# THE TASK:
Answer these from the passage on the binding and streaming problems below:
(a) What question do the two problems share?
(b) What does the cochlea contain?
(c) What do the number and distribution of those hairs help determine?

# SOURCE PASSAGE:
The similarities in the problems to me is that it is the same question of how to decompose a complex signal into component parts. This strikes me as an assumption crucial to the binding problem in that what we are trying to do in investigating the binding problem is to identify what component of the overall activation of the brain corresponds to a particular perceptual event. I don't know if this is helpful for the binding problem but I think understanding of how the streaming problem can be understood is likely due to how the ear is actually constructed. The cochlea in the ear contains many small hairs that have different resonances which likely provides a coarse Fourier Transformation of the incoming auditory signal. The number and distribution of hairs in the cochlea helps determine what frequencies of sounds we can hear and if the brain can access individual activation or output from each hair, then the 'auditory signal' fed into the brain is already broken down into component frequencies. This would hopefully provide a level of analysis of the auditory signal that would allow the brain to 'stream' things appropriately. Activation of different hairs at a specific point in time and the tracking of changes in activation presumably would be sufficient to allow 'streaming' or 'grouping' to occur.

# EXTRACTED INFORMATION:
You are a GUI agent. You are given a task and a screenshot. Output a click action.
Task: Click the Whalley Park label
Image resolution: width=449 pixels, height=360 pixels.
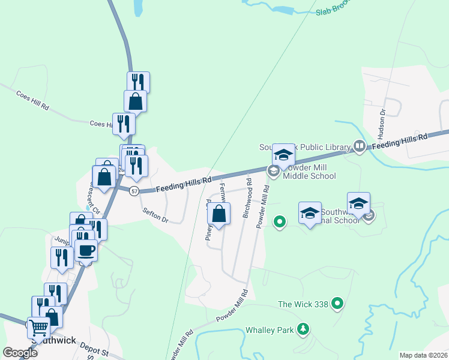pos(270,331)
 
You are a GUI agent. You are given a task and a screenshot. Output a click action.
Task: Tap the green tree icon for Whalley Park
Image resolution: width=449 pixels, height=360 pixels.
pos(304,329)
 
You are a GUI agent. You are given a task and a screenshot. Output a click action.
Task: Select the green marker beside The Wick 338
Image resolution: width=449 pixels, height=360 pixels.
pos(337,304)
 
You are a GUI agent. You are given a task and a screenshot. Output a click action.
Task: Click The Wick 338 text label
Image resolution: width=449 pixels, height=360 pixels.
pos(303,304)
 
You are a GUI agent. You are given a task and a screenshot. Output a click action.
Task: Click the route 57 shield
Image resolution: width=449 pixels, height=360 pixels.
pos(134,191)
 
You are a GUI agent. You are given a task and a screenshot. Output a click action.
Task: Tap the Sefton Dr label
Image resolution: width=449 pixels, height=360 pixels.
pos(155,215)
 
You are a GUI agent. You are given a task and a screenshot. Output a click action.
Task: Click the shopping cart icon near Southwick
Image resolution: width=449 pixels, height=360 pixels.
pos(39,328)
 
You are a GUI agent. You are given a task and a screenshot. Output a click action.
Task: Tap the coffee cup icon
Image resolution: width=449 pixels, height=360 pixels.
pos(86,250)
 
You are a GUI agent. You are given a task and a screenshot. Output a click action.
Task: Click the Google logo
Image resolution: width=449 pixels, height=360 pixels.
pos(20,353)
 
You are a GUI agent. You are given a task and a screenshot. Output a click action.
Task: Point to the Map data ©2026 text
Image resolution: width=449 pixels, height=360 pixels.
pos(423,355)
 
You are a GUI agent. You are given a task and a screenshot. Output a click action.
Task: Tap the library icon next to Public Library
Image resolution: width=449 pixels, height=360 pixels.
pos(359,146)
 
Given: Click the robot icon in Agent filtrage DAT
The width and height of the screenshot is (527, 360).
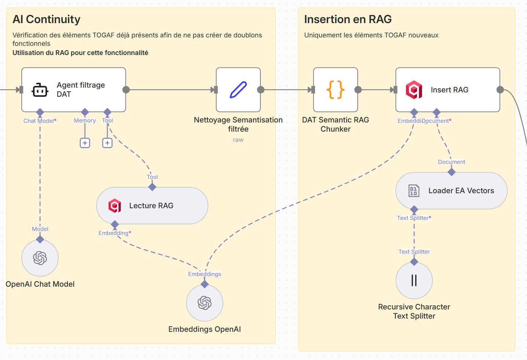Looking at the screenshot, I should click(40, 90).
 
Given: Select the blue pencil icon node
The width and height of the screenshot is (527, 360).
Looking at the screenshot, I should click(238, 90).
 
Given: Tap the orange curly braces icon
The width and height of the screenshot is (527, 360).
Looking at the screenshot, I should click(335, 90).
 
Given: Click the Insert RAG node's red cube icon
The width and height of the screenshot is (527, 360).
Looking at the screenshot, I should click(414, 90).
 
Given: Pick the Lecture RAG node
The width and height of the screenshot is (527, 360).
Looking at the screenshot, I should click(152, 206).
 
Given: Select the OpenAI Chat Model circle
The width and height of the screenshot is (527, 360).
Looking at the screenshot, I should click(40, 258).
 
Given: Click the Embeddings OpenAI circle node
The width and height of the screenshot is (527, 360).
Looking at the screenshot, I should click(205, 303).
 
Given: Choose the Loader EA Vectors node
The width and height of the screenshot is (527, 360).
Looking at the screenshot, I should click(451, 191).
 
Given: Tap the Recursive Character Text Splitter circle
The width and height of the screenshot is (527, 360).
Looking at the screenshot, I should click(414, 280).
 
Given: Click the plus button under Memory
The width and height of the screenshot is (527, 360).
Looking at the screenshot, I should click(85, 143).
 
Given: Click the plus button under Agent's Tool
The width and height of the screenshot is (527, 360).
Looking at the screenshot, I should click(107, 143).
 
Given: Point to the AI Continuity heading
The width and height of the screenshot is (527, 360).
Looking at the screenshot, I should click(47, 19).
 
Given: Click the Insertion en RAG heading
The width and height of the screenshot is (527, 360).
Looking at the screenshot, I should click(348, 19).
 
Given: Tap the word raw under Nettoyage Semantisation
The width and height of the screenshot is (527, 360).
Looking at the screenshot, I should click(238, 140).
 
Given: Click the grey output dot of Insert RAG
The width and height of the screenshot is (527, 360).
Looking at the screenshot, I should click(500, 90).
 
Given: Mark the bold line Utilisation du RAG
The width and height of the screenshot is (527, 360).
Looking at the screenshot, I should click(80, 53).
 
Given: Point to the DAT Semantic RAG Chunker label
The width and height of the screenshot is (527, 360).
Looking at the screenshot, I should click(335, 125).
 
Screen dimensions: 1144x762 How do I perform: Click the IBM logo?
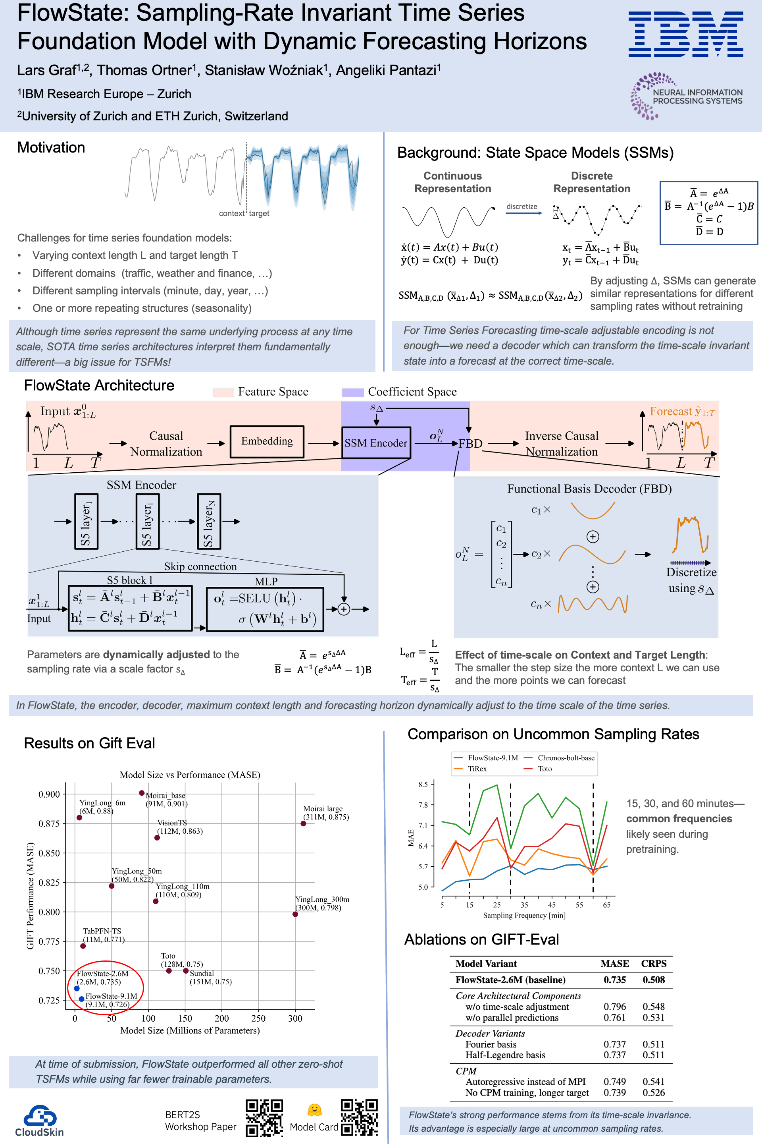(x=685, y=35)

---

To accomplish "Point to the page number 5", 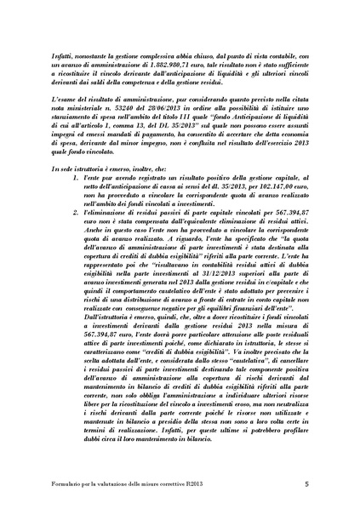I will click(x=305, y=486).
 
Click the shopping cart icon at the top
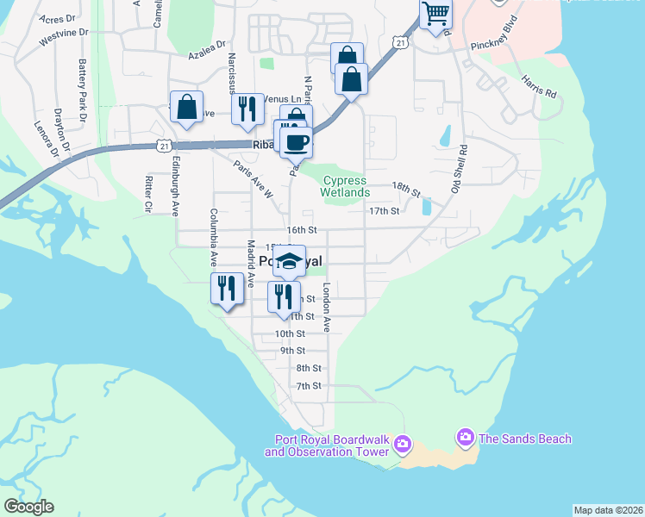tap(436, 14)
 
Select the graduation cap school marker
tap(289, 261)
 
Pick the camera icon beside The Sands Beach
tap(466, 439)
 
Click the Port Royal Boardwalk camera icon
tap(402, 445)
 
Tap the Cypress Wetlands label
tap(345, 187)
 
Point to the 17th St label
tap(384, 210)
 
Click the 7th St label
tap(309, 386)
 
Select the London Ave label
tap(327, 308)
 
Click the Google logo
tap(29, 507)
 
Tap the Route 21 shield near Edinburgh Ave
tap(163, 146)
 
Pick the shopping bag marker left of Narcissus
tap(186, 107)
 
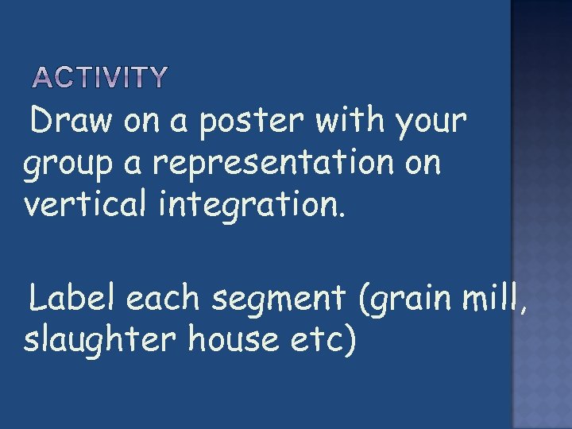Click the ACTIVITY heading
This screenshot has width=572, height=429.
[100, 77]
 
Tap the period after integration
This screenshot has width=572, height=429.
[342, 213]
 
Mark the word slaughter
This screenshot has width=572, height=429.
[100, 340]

# EXERCISE RESULT:
(a) How to decompose a complex signal into component parts.
(b) Many small hairs that have different resonances.
(c) What frequencies of sounds we can hear.